OpenStack SDN - OpenDaylight With BGP VPN

For the last 5 years OpenStack has been the training ground for a lot of emerging DC SDN solutions. OpenStack integration use case was one of the most compelling and easiest to implement thanks to the limited and suboptimal implementation of the native networking stack. Today, in 2017, features like L2 population, local ARP responder, L2 gateway integration, distributed routing and service function chaining have all become available in vanilla OpenStack and don’t require a proprietary SDN controller anymore. Admittedly, some of the features are still not (and may never be) implemented in the most optimal way (e.g. DVR). This is where new opensource SDN controllers, the likes of OVN and Dragonflow, step in to provide scalable, elegant and efficient implementation of these advanced networking features. However one major feature still remains outside of the scope of a lot of these new opensource SDN projects, and that is data centre gateway (DC-GW) integration. Let me start by explain why you would need this feature in the first place.

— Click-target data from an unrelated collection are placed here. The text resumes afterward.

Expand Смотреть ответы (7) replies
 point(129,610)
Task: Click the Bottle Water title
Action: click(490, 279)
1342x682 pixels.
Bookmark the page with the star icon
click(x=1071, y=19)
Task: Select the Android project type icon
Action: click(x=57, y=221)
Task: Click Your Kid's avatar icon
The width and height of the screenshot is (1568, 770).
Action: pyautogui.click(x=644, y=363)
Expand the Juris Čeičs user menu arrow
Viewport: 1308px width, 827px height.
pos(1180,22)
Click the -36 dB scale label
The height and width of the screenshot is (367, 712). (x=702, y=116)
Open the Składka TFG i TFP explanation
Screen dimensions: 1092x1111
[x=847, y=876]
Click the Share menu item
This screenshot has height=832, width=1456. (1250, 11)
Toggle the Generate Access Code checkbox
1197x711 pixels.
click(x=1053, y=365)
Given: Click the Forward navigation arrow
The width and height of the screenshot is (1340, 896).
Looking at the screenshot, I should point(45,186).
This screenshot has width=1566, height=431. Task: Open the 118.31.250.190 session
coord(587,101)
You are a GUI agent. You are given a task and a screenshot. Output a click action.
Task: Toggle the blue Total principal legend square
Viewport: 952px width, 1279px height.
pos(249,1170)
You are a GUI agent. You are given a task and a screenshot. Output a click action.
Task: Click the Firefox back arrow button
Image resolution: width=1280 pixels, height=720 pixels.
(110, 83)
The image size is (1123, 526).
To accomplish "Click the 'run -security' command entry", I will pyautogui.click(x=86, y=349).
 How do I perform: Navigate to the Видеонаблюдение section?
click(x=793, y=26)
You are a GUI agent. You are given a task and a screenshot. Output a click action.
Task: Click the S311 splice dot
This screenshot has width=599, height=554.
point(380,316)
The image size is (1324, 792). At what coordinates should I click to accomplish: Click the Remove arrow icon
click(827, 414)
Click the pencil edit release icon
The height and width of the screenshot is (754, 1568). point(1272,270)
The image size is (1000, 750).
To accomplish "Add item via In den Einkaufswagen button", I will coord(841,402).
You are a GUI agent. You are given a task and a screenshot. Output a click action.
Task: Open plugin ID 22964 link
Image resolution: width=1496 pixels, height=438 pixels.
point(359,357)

Optimal forwarding of North-South traffic

OpenStack Neutron and VMware NSX, both being pure software solutions, rely on a special type of node to forward traffic between VMs and hosts outside of the data centre. This node acts as a L2/L3 gateway for all North-South traffic and is often implemented as either a VM or a network namespace. This kind of solution gives software developers greater independence from the underlying networking infrastructure which makes it easier for them to innovate and introduce new features.

However, from the traffic forwarding point of view, having a gateway/network node is not a good solution at all. There is no technological reason for a packet to have to go through this node when after all it ends up on a DC-GW anyway. In fact, this solution introduces additional complexity which needs to be properly managed (e.g. designed, configured and troubleshooted) and a potential bottleneck for high-throughput traffic flows.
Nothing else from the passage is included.